**About this exercise**. Please write out the listing again, keeping every character the same.

----------------

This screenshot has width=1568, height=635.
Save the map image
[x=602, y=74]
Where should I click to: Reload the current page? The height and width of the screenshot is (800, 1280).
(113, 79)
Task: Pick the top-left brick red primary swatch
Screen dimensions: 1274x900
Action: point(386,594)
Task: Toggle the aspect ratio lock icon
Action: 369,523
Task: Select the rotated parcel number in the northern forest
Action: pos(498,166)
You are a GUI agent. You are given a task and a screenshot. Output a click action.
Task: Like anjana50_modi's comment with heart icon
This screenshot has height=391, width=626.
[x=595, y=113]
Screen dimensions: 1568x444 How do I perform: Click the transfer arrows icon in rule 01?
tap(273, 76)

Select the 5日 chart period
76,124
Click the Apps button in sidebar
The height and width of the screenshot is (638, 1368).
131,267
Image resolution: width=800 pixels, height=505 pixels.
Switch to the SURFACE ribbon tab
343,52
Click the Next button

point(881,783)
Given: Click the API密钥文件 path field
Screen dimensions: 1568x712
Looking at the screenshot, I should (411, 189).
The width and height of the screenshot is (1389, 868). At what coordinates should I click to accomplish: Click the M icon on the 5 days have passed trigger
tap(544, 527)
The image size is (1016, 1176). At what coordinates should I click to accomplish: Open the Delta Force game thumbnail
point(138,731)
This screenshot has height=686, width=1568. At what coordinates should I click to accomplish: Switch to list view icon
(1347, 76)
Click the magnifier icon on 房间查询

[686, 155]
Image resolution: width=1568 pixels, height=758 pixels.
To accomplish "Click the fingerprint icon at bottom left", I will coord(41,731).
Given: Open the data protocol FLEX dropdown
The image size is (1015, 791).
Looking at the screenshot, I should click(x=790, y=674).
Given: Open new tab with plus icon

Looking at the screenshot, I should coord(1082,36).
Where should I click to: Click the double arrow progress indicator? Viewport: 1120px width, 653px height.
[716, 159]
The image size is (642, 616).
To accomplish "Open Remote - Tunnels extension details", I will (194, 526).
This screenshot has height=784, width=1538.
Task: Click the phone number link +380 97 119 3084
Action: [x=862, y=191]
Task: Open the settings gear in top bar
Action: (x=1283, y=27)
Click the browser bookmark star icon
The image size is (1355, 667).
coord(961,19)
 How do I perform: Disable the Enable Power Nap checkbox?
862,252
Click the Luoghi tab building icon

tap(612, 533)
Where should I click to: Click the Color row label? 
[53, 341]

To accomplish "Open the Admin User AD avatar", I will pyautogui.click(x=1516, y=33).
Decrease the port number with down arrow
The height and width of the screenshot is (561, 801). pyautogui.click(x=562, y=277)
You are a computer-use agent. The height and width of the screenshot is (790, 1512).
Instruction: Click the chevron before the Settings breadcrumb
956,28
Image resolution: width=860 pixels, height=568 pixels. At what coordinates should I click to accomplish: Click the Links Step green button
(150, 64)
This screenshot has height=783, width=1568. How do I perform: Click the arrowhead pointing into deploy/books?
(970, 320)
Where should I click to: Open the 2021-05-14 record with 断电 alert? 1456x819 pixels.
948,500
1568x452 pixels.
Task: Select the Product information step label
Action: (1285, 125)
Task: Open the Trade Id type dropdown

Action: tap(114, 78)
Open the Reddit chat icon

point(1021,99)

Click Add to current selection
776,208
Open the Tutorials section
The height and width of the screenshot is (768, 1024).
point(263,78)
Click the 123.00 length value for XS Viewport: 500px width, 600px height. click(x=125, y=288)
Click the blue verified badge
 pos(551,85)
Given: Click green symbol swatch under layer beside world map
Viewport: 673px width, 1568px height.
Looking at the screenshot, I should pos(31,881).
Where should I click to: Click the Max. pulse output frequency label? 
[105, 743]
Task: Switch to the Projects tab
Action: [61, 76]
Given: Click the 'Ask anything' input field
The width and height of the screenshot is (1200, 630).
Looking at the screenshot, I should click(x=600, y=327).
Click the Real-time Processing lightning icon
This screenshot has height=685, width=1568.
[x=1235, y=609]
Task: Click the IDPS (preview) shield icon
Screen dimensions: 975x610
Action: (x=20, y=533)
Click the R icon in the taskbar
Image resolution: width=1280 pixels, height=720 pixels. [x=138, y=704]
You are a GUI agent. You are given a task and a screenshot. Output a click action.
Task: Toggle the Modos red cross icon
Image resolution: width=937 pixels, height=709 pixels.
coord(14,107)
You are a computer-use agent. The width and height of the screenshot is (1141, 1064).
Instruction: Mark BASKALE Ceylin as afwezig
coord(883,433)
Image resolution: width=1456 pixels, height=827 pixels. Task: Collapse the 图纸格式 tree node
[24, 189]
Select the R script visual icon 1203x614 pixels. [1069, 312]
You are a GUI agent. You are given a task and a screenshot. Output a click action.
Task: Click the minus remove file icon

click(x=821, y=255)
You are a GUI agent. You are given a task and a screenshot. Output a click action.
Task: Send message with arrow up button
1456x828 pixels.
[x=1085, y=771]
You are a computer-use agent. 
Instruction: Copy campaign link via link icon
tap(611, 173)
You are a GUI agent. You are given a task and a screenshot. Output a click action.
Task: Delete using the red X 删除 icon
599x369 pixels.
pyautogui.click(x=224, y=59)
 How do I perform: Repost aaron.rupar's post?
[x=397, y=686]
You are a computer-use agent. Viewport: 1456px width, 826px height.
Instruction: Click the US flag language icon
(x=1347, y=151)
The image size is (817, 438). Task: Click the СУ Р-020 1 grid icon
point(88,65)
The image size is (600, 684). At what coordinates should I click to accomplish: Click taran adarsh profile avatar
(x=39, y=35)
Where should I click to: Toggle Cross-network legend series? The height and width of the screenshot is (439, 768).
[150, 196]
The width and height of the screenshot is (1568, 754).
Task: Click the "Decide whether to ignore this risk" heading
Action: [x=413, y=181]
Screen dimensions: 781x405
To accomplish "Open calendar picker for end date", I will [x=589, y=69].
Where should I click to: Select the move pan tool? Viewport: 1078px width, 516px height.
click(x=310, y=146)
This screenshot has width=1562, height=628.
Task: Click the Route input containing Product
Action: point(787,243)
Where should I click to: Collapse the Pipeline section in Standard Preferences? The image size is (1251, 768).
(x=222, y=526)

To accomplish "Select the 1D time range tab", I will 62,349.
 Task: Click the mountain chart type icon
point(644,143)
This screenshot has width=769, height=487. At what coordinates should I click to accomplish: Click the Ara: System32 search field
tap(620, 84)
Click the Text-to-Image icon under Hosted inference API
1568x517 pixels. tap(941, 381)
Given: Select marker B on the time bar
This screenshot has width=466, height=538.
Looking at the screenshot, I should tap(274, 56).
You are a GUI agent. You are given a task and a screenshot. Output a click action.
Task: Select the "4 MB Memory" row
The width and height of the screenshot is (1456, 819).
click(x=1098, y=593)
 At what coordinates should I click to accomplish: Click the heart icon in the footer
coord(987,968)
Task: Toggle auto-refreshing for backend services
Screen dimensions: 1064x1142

----------------

**Solution for this problem**.
This screenshot has width=1568, height=635.
Save the map image
[x=602, y=74]
Where should I click to: Reload the current page? The height and width of the screenshot is (800, 1280).
(113, 79)
Task: Pick the top-left brick red primary swatch
Screen dimensions: 1274x900
Action: point(386,594)
Task: Toggle the aspect ratio lock icon
Action: 369,523
Task: Select the rotated parcel number in the northern forest
Action: pos(498,166)
You are a GUI agent. You are given a task and a screenshot. Output a click action.
Task: Like anjana50_modi's comment with heart icon
This screenshot has height=391, width=626.
[x=595, y=113]
Screen dimensions: 1568x444 How do I perform: Click the transfer arrows icon in rule 01?
tap(273, 76)

Select the 5日 chart period
76,124
Click the Apps button in sidebar
The height and width of the screenshot is (638, 1368).
131,267
Image resolution: width=800 pixels, height=505 pixels.
Switch to the SURFACE ribbon tab
343,52
Click the Next button

point(881,783)
Given: Click the API密钥文件 path field
Screen dimensions: 1568x712
Looking at the screenshot, I should (411, 189).
The width and height of the screenshot is (1389, 868). At what coordinates should I click to accomplish: Click the M icon on the 5 days have passed trigger
tap(544, 527)
The image size is (1016, 1176). At what coordinates should I click to accomplish: Open the Delta Force game thumbnail
point(138,731)
This screenshot has height=686, width=1568. At what coordinates should I click to accomplish: Switch to list view icon
(1347, 76)
Click the magnifier icon on 房间查询

[686, 155]
Image resolution: width=1568 pixels, height=758 pixels.
To accomplish "Click the fingerprint icon at bottom left", I will coord(41,731).
Given: Open the data protocol FLEX dropdown
The image size is (1015, 791).
Looking at the screenshot, I should click(x=790, y=674).
Given: Open new tab with plus icon

Looking at the screenshot, I should coord(1082,36).
Where should I click to: Click the double arrow progress indicator? Viewport: 1120px width, 653px height.
[716, 159]
The image size is (642, 616).
To accomplish "Open Remote - Tunnels extension details", I will (194, 526).
This screenshot has height=784, width=1538.
Task: Click the phone number link +380 97 119 3084
Action: [x=862, y=191]
Task: Open the settings gear in top bar
Action: (x=1283, y=27)
Click the browser bookmark star icon
The image size is (1355, 667).
coord(961,19)
 How do I perform: Disable the Enable Power Nap checkbox?
862,252
Click the Luoghi tab building icon

tap(612, 533)
Where should I click to: Click the Color row label? 
[53, 341]

To accomplish "Open the Admin User AD avatar", I will pyautogui.click(x=1516, y=33).
Decrease the port number with down arrow
The height and width of the screenshot is (561, 801). pyautogui.click(x=562, y=277)
You are a computer-use agent. The height and width of the screenshot is (790, 1512).
Instruction: Click the chevron before the Settings breadcrumb
956,28
Image resolution: width=860 pixels, height=568 pixels. At what coordinates should I click to accomplish: Click the Links Step green button
(150, 64)
This screenshot has height=783, width=1568. How do I perform: Click the arrowhead pointing into deploy/books?
(970, 320)
Where should I click to: Open the 2021-05-14 record with 断电 alert? 1456x819 pixels.
948,500
1568x452 pixels.
Task: Select the Product information step label
Action: (1285, 125)
Task: Open the Trade Id type dropdown

Action: tap(114, 78)
Open the Reddit chat icon

point(1021,99)

Click Add to current selection
776,208
Open the Tutorials section
The height and width of the screenshot is (768, 1024).
point(263,78)
Click the 123.00 length value for XS Viewport: 500px width, 600px height. click(x=125, y=288)
Click the blue verified badge
 pos(551,85)
Given: Click green symbol swatch under layer beside world map
Viewport: 673px width, 1568px height.
Looking at the screenshot, I should pos(31,881).
Where should I click to: Click the Max. pulse output frequency label? 
[105, 743]
Task: Switch to the Projects tab
Action: [61, 76]
Given: Click the 'Ask anything' input field
The width and height of the screenshot is (1200, 630).
Looking at the screenshot, I should click(x=600, y=327).
Click the Real-time Processing lightning icon
This screenshot has height=685, width=1568.
[x=1235, y=609]
Task: Click the IDPS (preview) shield icon
Screen dimensions: 975x610
Action: (x=20, y=533)
Click the R icon in the taskbar
Image resolution: width=1280 pixels, height=720 pixels. [x=138, y=704]
You are a GUI agent. You are given a task and a screenshot. Output a click action.
Task: Toggle the Modos red cross icon
Image resolution: width=937 pixels, height=709 pixels.
coord(14,107)
You are a computer-use agent. The width and height of the screenshot is (1141, 1064).
Instruction: Mark BASKALE Ceylin as afwezig
coord(883,433)
Image resolution: width=1456 pixels, height=827 pixels. Task: Collapse the 图纸格式 tree node
[24, 189]
Select the R script visual icon 1203x614 pixels. [1069, 312]
You are a GUI agent. You are given a task and a screenshot. Output a click action.
Task: Click the minus remove file icon

click(x=821, y=255)
You are a GUI agent. You are given a task and a screenshot. Output a click action.
Task: Send message with arrow up button
1456x828 pixels.
[x=1085, y=771]
You are a computer-use agent. 
Instruction: Copy campaign link via link icon
tap(611, 173)
You are a GUI agent. You are given a task and a screenshot. Output a click action.
Task: Delete using the red X 删除 icon
599x369 pixels.
pyautogui.click(x=224, y=59)
 How do I perform: Repost aaron.rupar's post?
[x=397, y=686]
You are a computer-use agent. Viewport: 1456px width, 826px height.
Instruction: Click the US flag language icon
(x=1347, y=151)
The image size is (817, 438). Task: Click the СУ Р-020 1 grid icon
point(88,65)
The image size is (600, 684). At what coordinates should I click to accomplish: Click taran adarsh profile avatar
(x=39, y=35)
Where should I click to: Toggle Cross-network legend series? The height and width of the screenshot is (439, 768).
[150, 196]
The width and height of the screenshot is (1568, 754).
Task: Click the "Decide whether to ignore this risk" heading
Action: [x=413, y=181]
Screen dimensions: 781x405
To accomplish "Open calendar picker for end date", I will [x=589, y=69].
Where should I click to: Select the move pan tool? Viewport: 1078px width, 516px height.
click(x=310, y=146)
This screenshot has width=1562, height=628.
Task: Click the Route input containing Product
Action: point(787,243)
Where should I click to: Collapse the Pipeline section in Standard Preferences? The image size is (1251, 768).
(x=222, y=526)

To accomplish "Select the 1D time range tab", I will 62,349.
 Task: Click the mountain chart type icon
point(644,143)
This screenshot has width=769, height=487. At what coordinates should I click to accomplish: Click the Ara: System32 search field
tap(620, 84)
Click the Text-to-Image icon under Hosted inference API
1568x517 pixels. tap(941, 381)
Given: Select marker B on the time bar
This screenshot has width=466, height=538.
Looking at the screenshot, I should tap(274, 56).
You are a GUI agent. You are given a task and a screenshot. Output a click action.
Task: Select the "4 MB Memory" row
The width and height of the screenshot is (1456, 819).
click(x=1098, y=593)
 At what coordinates should I click to accomplish: Click the heart icon in the footer
coord(987,968)
Task: Toggle auto-refreshing for backend services
Screen dimensions: 1064x1142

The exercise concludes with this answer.